Concatenate all the sublists, subvectors, or substrings in the transduction.

(in-package :transducers)
(transduce #'concatenate #'cons '((1 2 3) (4 5 6) (7 8 9)))
(1 2 3 4 5 6 7 8 9)
(in-package :transducers)
(transduce (comp #'concatenate (intersperse #\!))
           #'string '("hello" "there"))
h!e!l!l!o!t!h!e!r!e

Entirely flatten all lists in the transduction, regardless of nesting.

(in-package :transducers)
(transduce #'flatten #'cons '((1 2 3) 0 (4 (5) 6) 0 (7 8 9) 0))
(1 2 3 0 4 5 6 0 7 8 9 0)

segment, window, group-by

Partition the input into lists of N items. If the input stops, flush any accumulated state, which may be shorter than N.

(in-package :transducers)
(transduce (segment 3) #'cons '(1 2 3 4 5))
((1 2 3) (4 5))

Yield N-length windows of overlapping values. This is different from segment which yields non-overlapping windows. If there were fewer items in the input than N, then this yields nothing.

(in-package :transducers)
(transduce (window 3) #'cons '(1 2 3 4 5))
((1 2 3) (2 3 4) (3 4 5))

Group the input stream into sublists via some function F. The cutoff criterion is whether the return value of F changes between two consecutive elements of the transduction.

(in-package :transducers)
(transduce (group-by #'evenp) #'cons '(2 4 6 7 9 1 2 4 6 3))
((2 4 6) (7 9 1) (2 4 6) (3))

intersperse, enumerate, step, scan

Insert an ELEM between each value of the transduction.

(in-package :transducers)
(transduce (intersperse 0) #'cons '(1 2 3))
(1 0 2 0 3)

Index every value passed through the transduction into a cons pair. Starts at 0.

(in-package :transducers)
(transduce #'enumerate #'cons '("a" "b" "c"))
((0 . "a") (1 . "b") (2 . "c"))

Only yield every Nth element of the transduction. The first element of the transduction is always included.

(in-package :transducers)
(transduce (step 2) #'cons '(1 2 3 4 5 6 7 8 9))
(1 3 5 7 9)

Build up successsive values from the results of previous applications of a given function F.

(in-package :transducers)
(transduce (scan #'+ 0) #'cons '(1 2 3 4))
(0 1 3 6 10)

once

Inject some ITEM onto the front of the transduction.

(in-package :transducers)
(transduce (comp (filter (lambda (n) (> n 10)))
                 (once 'hello)
                 (take 3))
           #'cons (ints 1))
(HELLO 11 12)

log

Call some LOGGER function for each step of the transduction. The LOGGER must accept the running results and the current element as input. The original items of the transduction are passed through as-is.

(in-package :transducers)
(transduce (log (lambda (_ n) (format t "Got: ~a~%" n))) #'cons '(1 2 3 4 5))
Got: 1
Got: 2
Got: 3
Got: 4
Got: 5

These are STDOUT results. The actual return value is the result of the reducer, in this case cons, thus a list.

from-csv, into-csv

Interpret the data stream as CSV data.

The first item found is assumed to be the header list, and it will be used to construct useable hashtables for all subsequent items.

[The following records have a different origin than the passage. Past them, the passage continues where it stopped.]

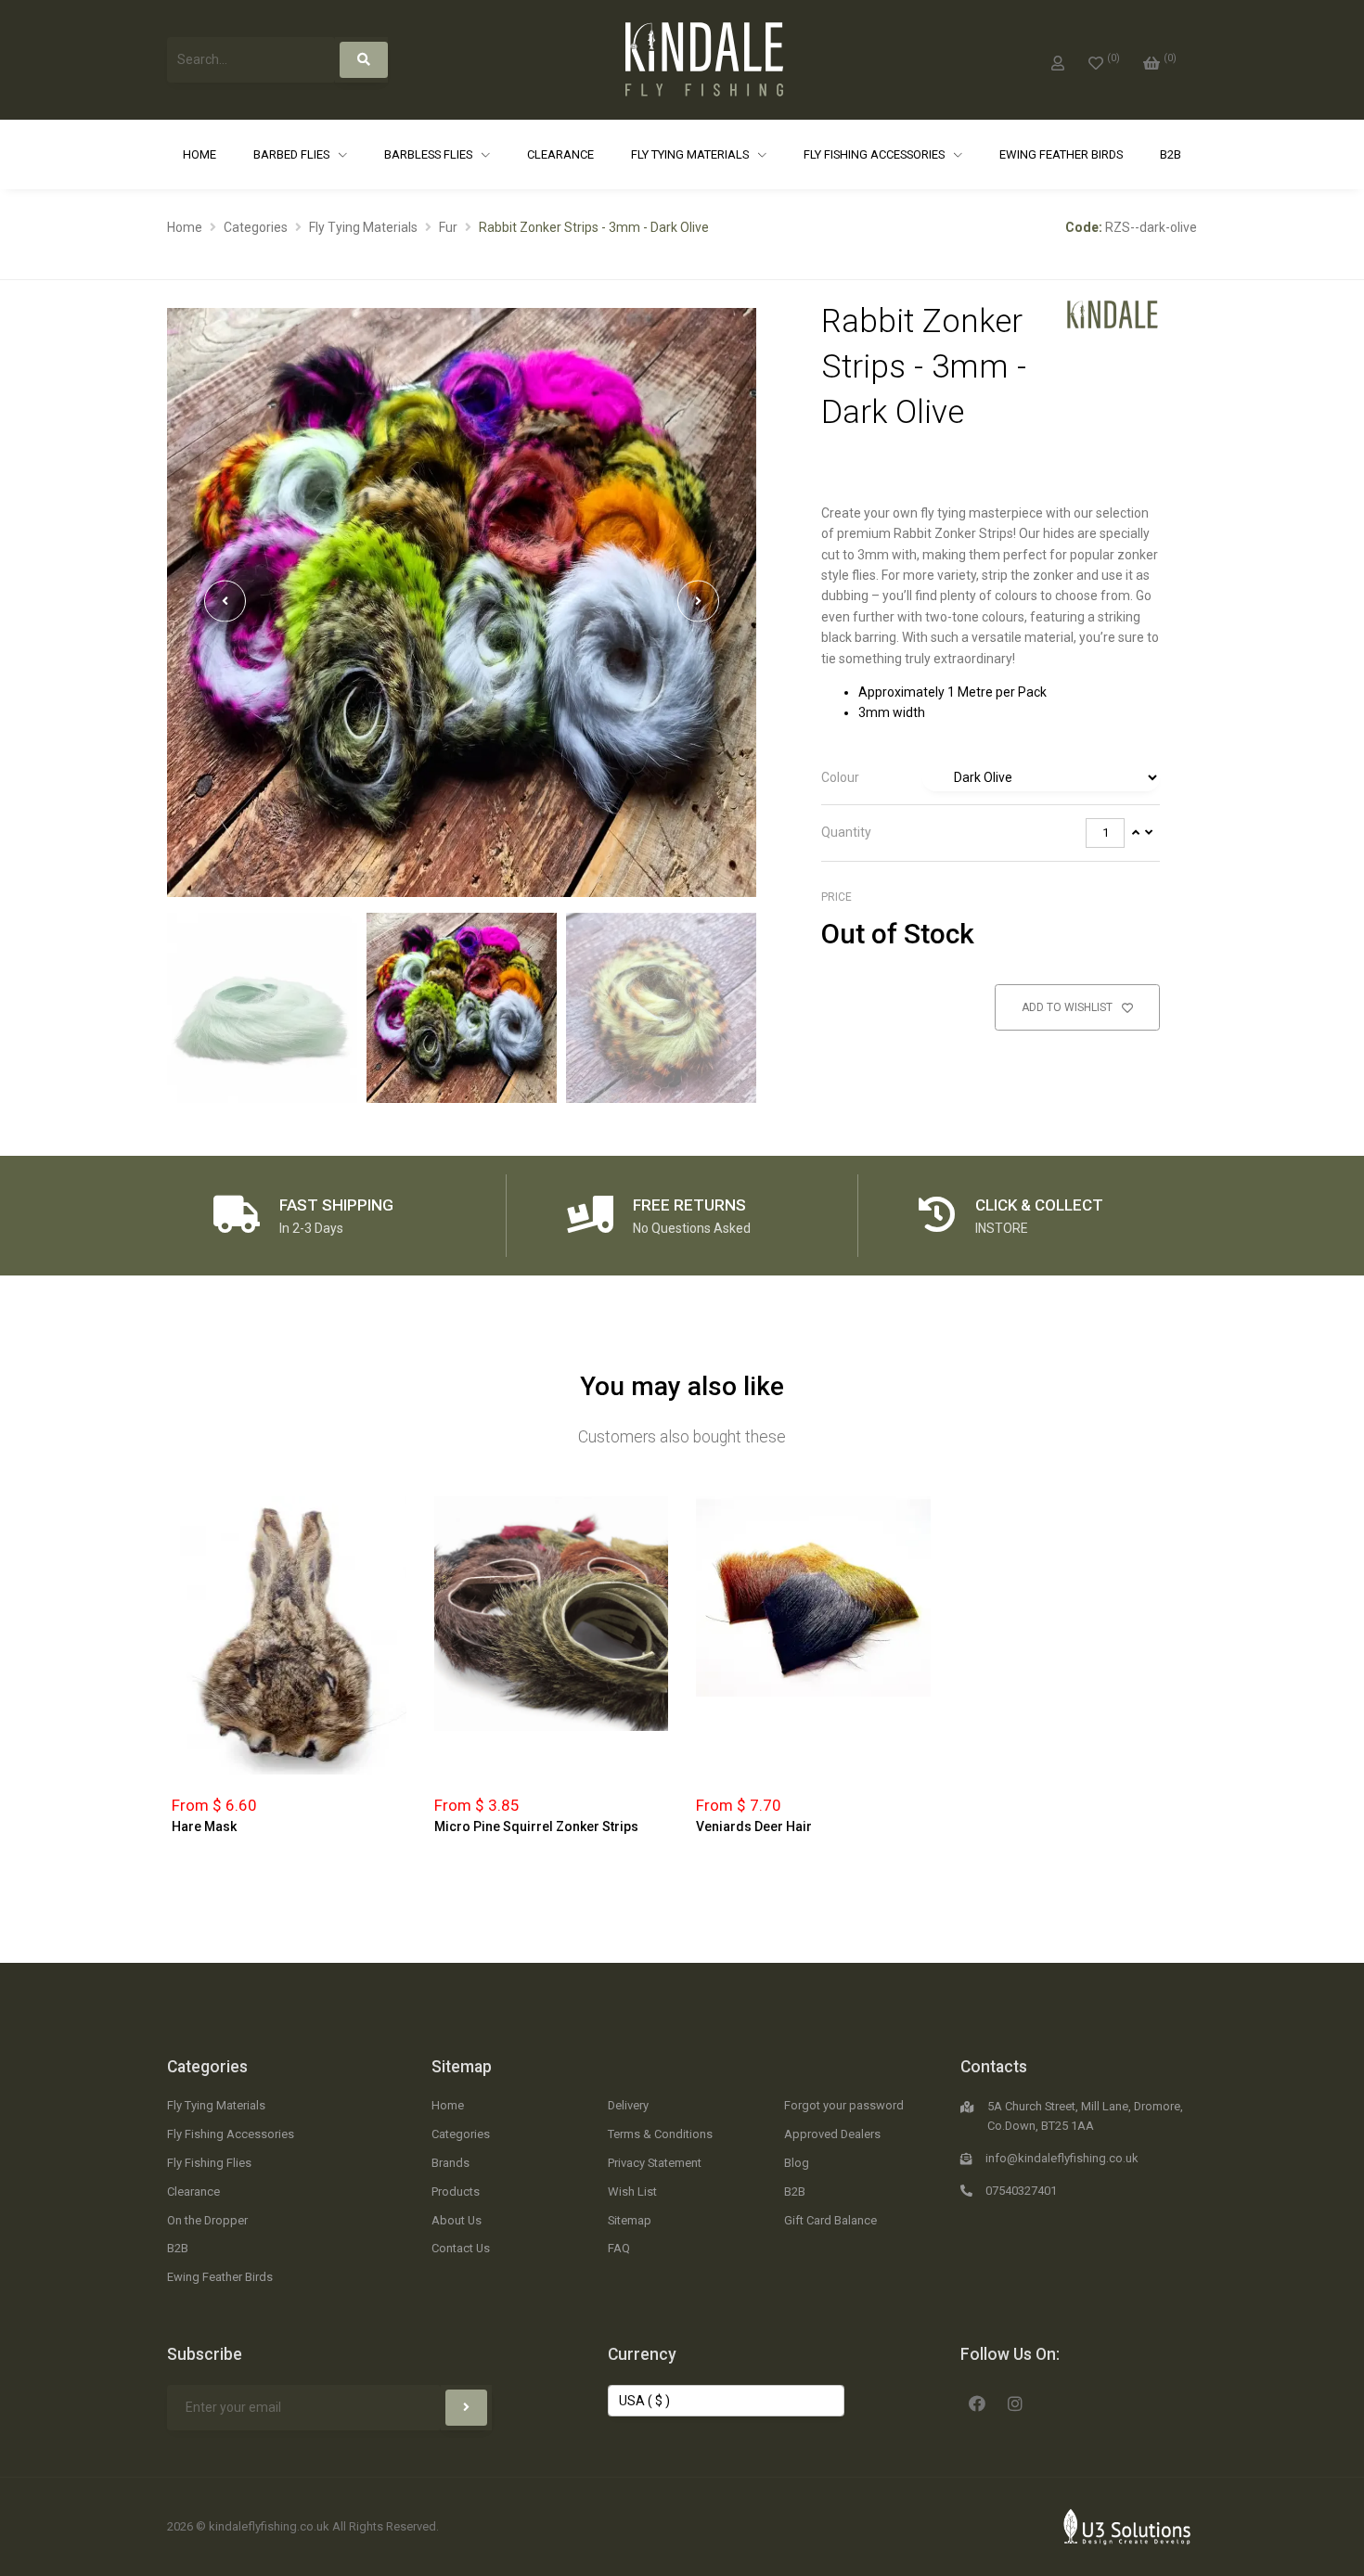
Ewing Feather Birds (1061, 154)
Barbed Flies (292, 154)
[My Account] (1058, 59)
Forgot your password (844, 2105)
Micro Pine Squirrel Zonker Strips (536, 1826)
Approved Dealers (832, 2134)
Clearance (560, 154)
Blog (796, 2163)
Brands (450, 2163)
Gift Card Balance (830, 2220)
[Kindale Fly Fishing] (1112, 313)
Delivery (628, 2105)
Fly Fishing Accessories (875, 154)
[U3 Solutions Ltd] (1127, 2525)
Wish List (632, 2191)
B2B (1170, 154)
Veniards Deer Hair (754, 1826)
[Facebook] (977, 2401)
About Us (456, 2220)
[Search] (364, 60)
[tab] (990, 778)
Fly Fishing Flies (209, 2163)
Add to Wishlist (1068, 1007)
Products (455, 2191)
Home (199, 154)
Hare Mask (204, 1826)
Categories (256, 227)
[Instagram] (1015, 2401)
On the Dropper (207, 2220)
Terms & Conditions (660, 2134)
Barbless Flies (429, 154)
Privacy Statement (654, 2163)
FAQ (619, 2248)
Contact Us (460, 2248)
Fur (448, 227)
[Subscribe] (466, 2408)
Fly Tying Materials (691, 154)
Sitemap (461, 2066)
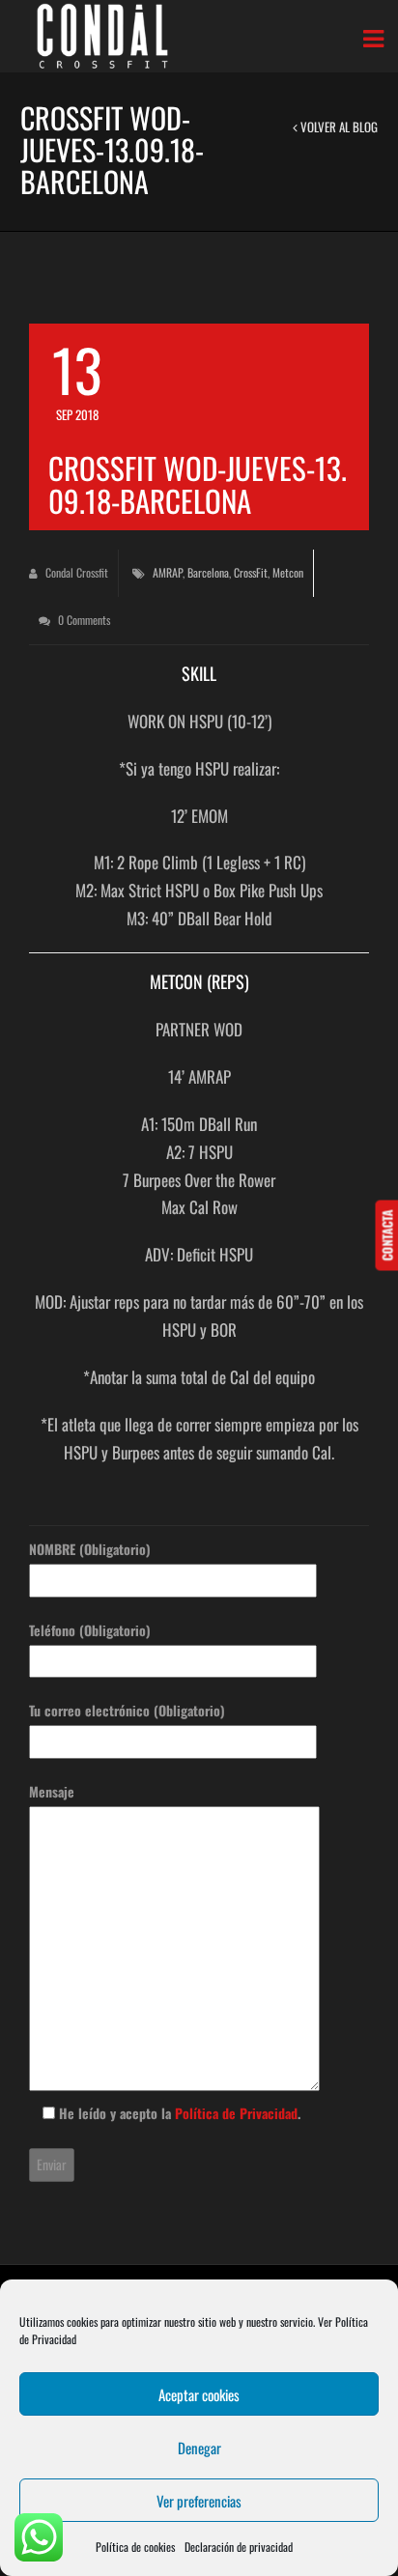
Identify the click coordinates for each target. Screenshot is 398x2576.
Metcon (287, 572)
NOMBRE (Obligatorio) (90, 1549)
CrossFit (251, 572)
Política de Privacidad (236, 2113)
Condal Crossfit (75, 572)
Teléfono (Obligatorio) (90, 1630)
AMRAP (168, 572)
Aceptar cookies (199, 2394)
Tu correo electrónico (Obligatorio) (127, 1710)
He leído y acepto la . (177, 2113)
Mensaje (51, 1791)
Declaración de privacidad (239, 2546)
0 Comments (82, 619)
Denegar (199, 2447)
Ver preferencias (199, 2500)
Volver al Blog (338, 126)
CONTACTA (386, 1234)
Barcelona (208, 572)
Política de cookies (135, 2546)
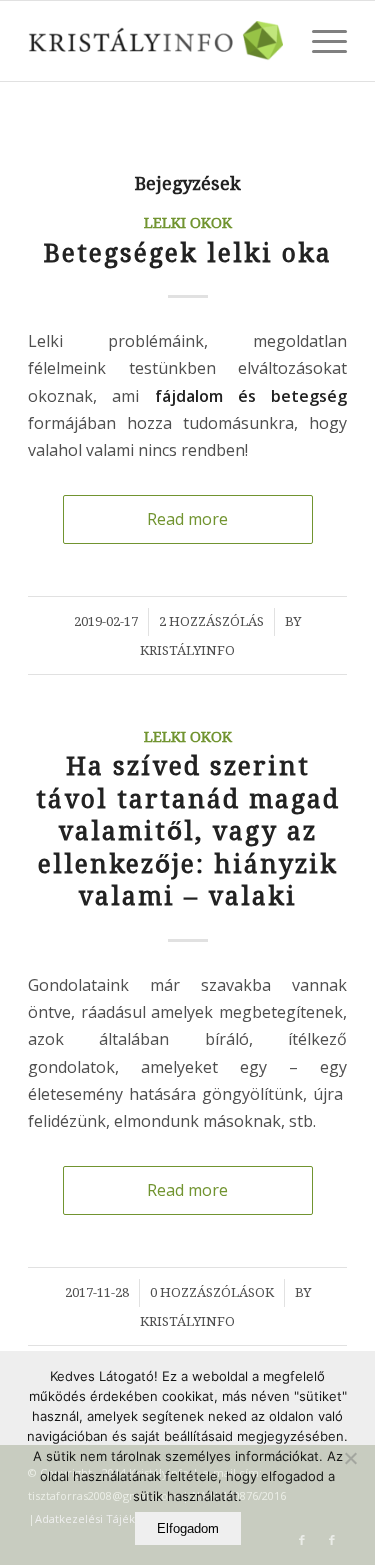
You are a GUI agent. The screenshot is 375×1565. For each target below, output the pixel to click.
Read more (187, 519)
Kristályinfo (187, 650)
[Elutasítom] (350, 1458)
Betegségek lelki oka (188, 253)
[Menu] (319, 41)
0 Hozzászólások (212, 1292)
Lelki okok (188, 223)
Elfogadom (188, 1528)
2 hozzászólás (211, 621)
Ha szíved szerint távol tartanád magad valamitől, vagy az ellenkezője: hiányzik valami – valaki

Note: This function makes no attempt to convert types from the original parsed strings. If you want numbers, you will need to further parse them yourself.

(in-package :transducers)
(transduce (comp #'from-csv
                 (map (lambda (hm) (gethash "Name" hm))))
           #'cons '("Name,Age" "Alice,35" "Bob,26"))
("Alice" "Bob")

Given a sequence of HEADERS, rerender each item in the data stream into a CSV string. It’s assumed that each item in the transduction is a hash table whose keys are strings that match the values found in HEADERS.

(in-package :transducers)
(transduce (comp #'from-csv
                 (into-csv '("Name" "Age")))
           #'cons '("Name,Age,Hair" "Alice,35,Blond" "Bob,26,Black"))
("Name,Age" "Alice,35" "Bob,26")

Reducers

Reducers describe how to fold the stream of items down into a single result, be it either a new collection or a scalar.

Some reducers, like first, can also force the entire transduction to short-circuit.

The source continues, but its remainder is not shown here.